The past three weekends have taken me on short jaunts to local places. We have traversed on foreign soil, neighboring states, mountains, valleys and magnificent waterfalls. We have packed Nalgenes, dried fruit and good conversation into hours of driving. These are snapshots of a long story and I'm telling you a little of mine now.

We are walking on redemption's road, the highways and byways of heaven and the gospel. We are putting first things first and considering all the parts as a whole--life may be summed in single words, but it cannot be lived so. We are living it so.

I am saying to my roommate tonight that things are too tender to write about right now--that living it is one thing, but telling it is another. I have learned from hindsight and embarrassment that to tell a thing too soon is to touch a fragile thing with a harsh hand: the world is not ready for our trembled telling. So we talk about it on roadtrips, in late night driving with tears and touch, around small tables in small Greek restaurants, and in hushed tones in hallways.

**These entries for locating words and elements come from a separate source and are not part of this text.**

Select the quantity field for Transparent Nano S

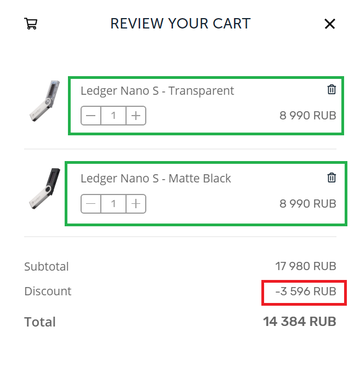tap(113, 116)
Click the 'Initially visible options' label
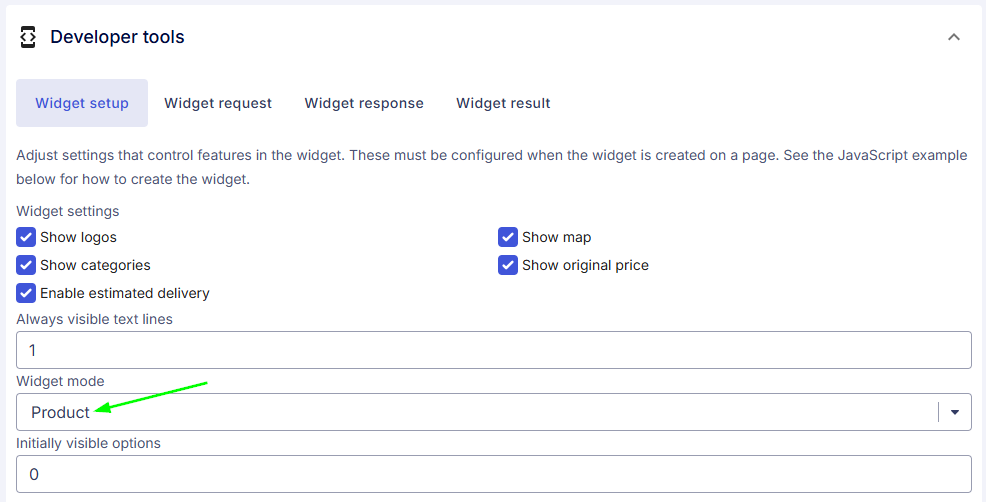This screenshot has height=502, width=986. [x=88, y=443]
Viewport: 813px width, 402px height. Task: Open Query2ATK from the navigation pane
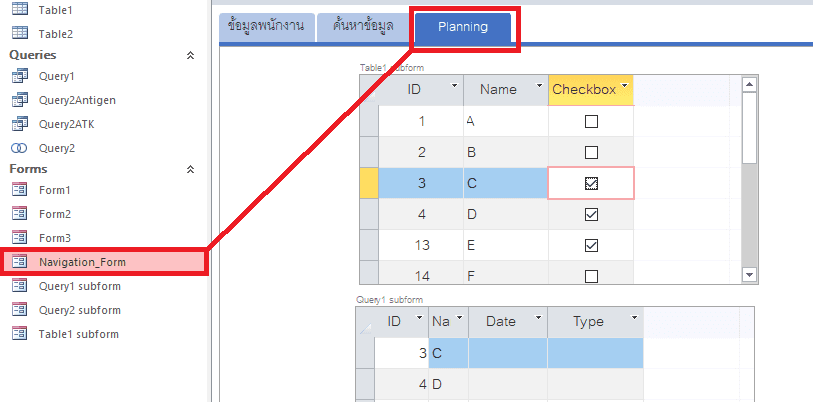(66, 124)
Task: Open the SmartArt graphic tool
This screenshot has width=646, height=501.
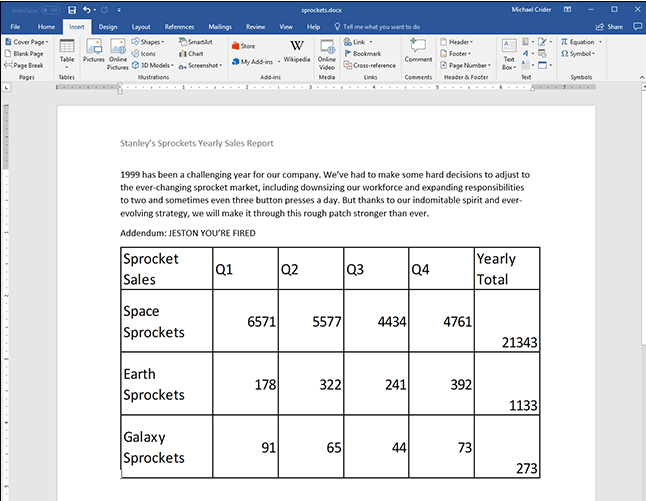Action: pos(196,42)
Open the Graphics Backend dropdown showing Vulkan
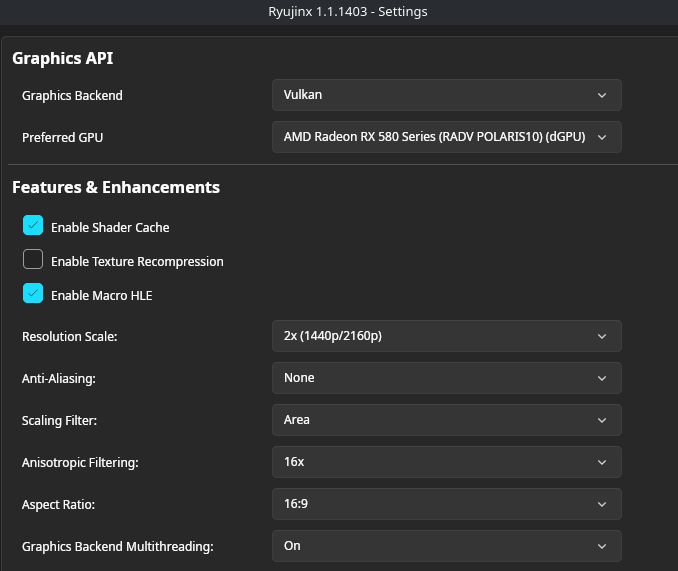The height and width of the screenshot is (571, 678). 446,95
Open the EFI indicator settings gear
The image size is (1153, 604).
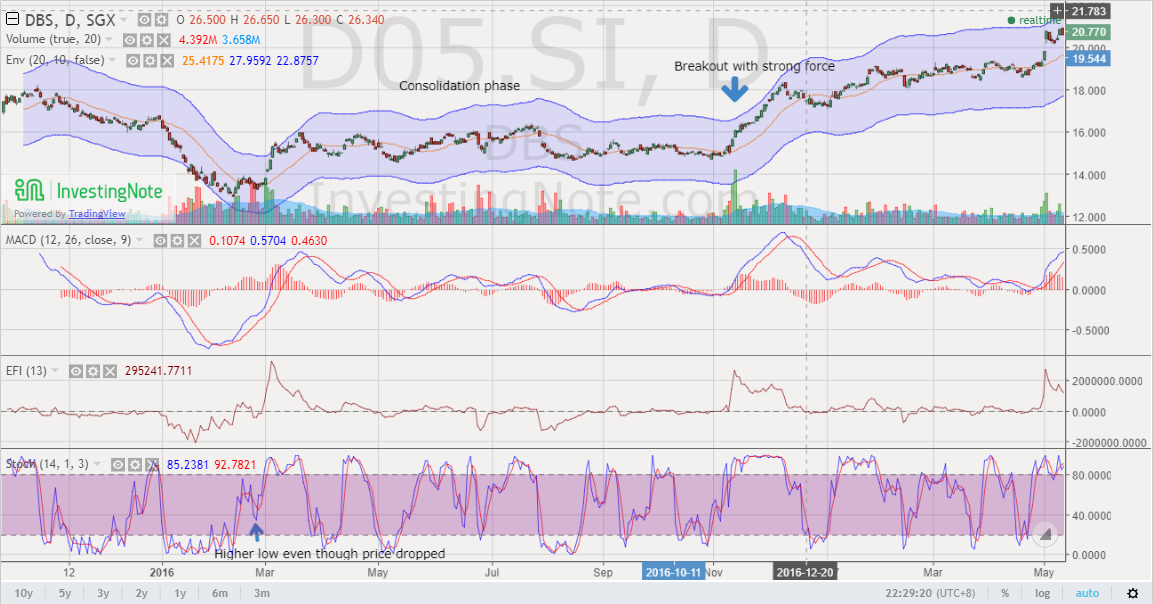93,370
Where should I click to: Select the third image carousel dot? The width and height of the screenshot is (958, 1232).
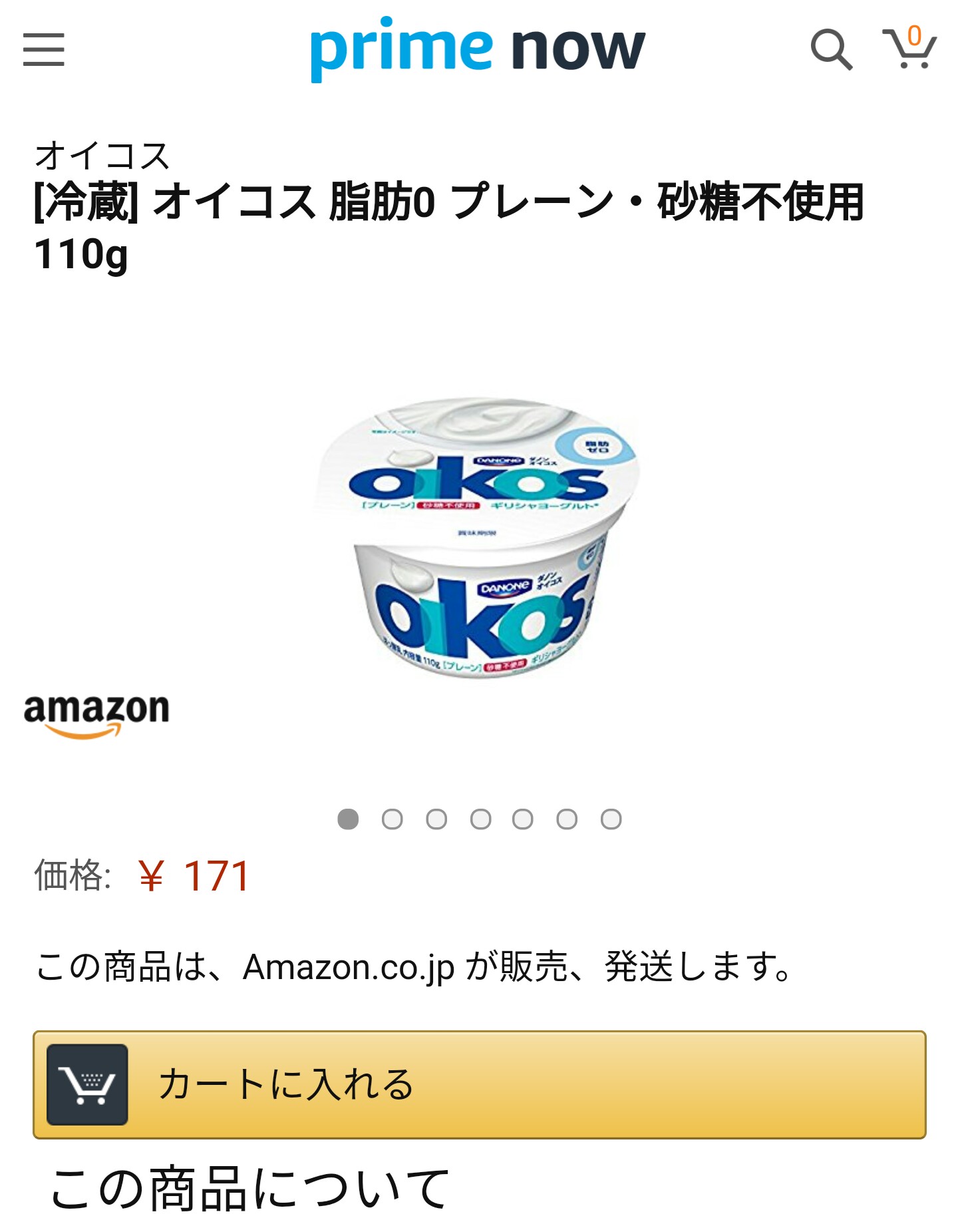(436, 819)
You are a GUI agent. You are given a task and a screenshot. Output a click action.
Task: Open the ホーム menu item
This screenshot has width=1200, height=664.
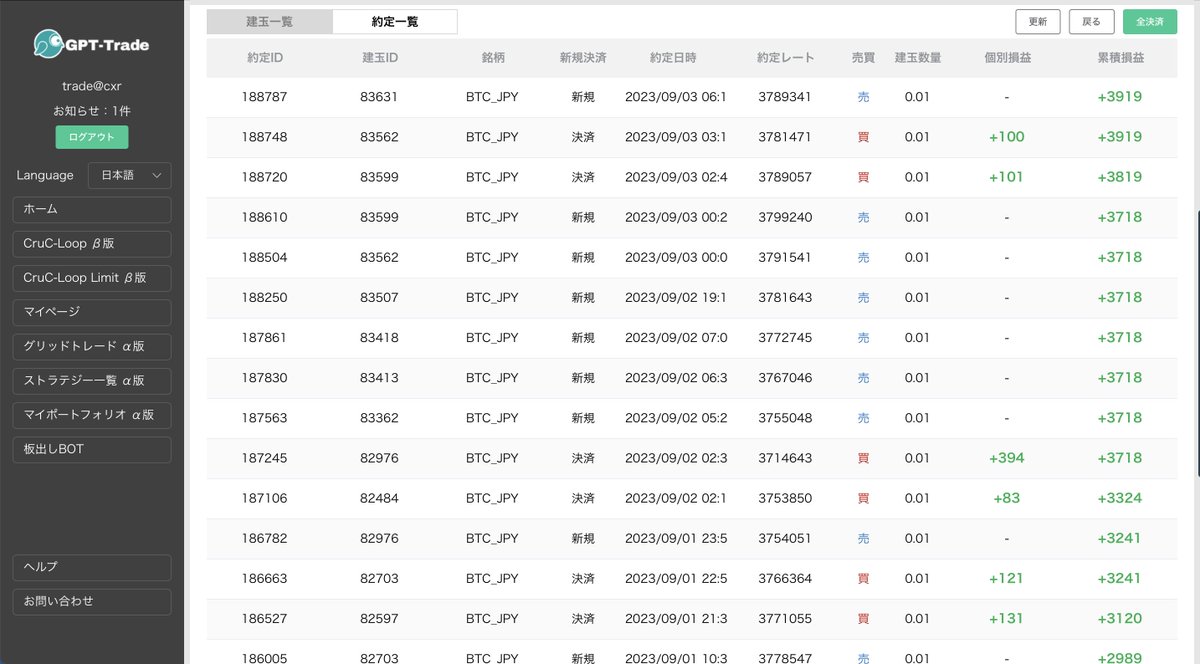click(91, 209)
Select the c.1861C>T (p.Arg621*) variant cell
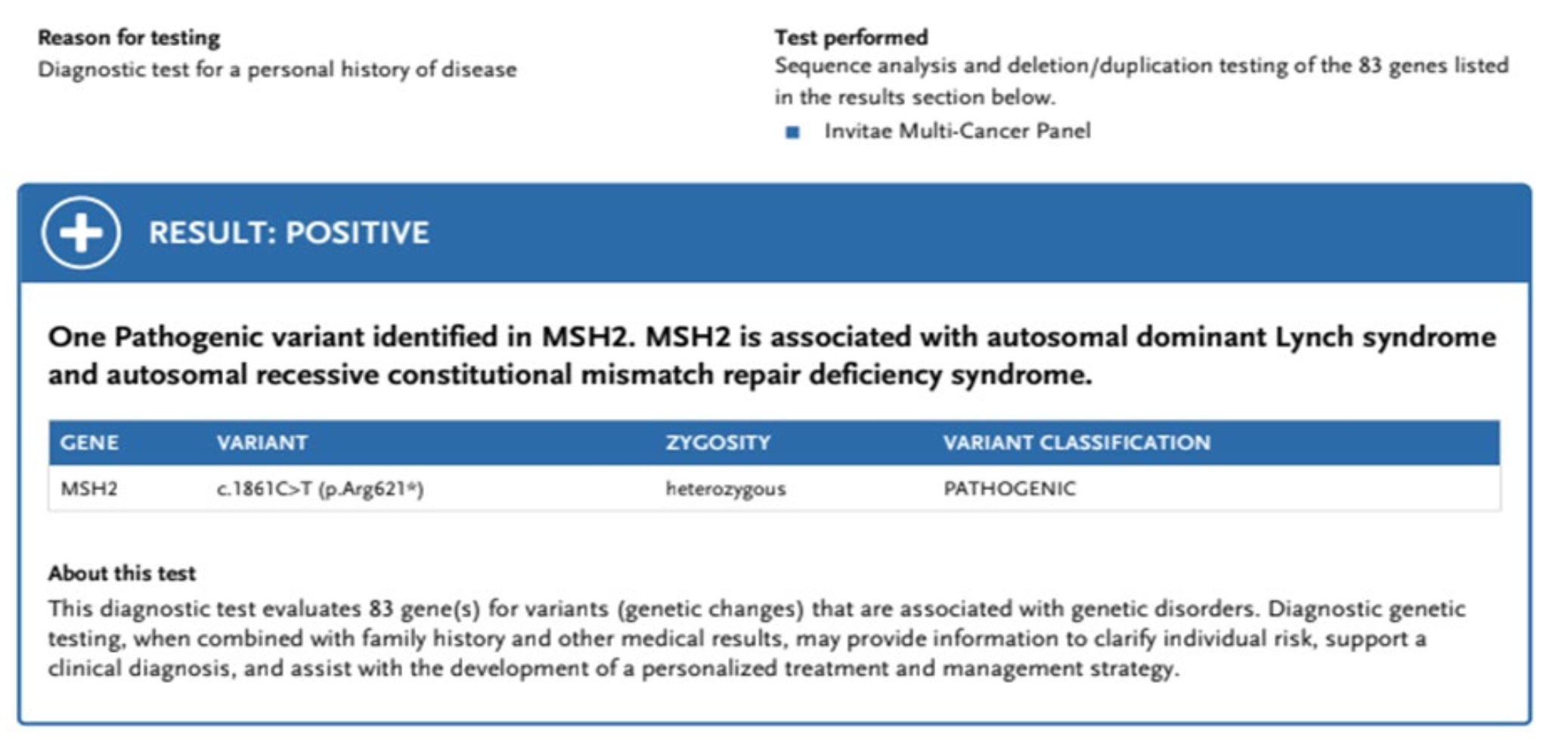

It is the processing that does the work in us, but it is the telling that does the work for us. We tell in actions and we tell in conversations and we tell in time. To rush the process is a shame, but to rush the saying is a sadness. Perhaps, like Rilke said, we are here just to say, but perhaps we ought to wait a bit more to do what we're here for. There's no harm in that.

I am talking to a few these days, writing less, but thinking more than ever. I am planting a garden with deep roots and sturdy theology, I am tending it with the gospel, and I am harvesting redemption. Full bodied, lush redemption.

Post this at all the intersections, dear friends:
Lead with your ears, follow up with your tongue,
and let anger straggle along in the rear.
God's righteousness doesn't grow from human anger.
So throw all spoiled virtue and cancerous evil in the garbage.
In simple humility, let our gardener, God,
landscape you with the Word,
making a salvation-garden of your life.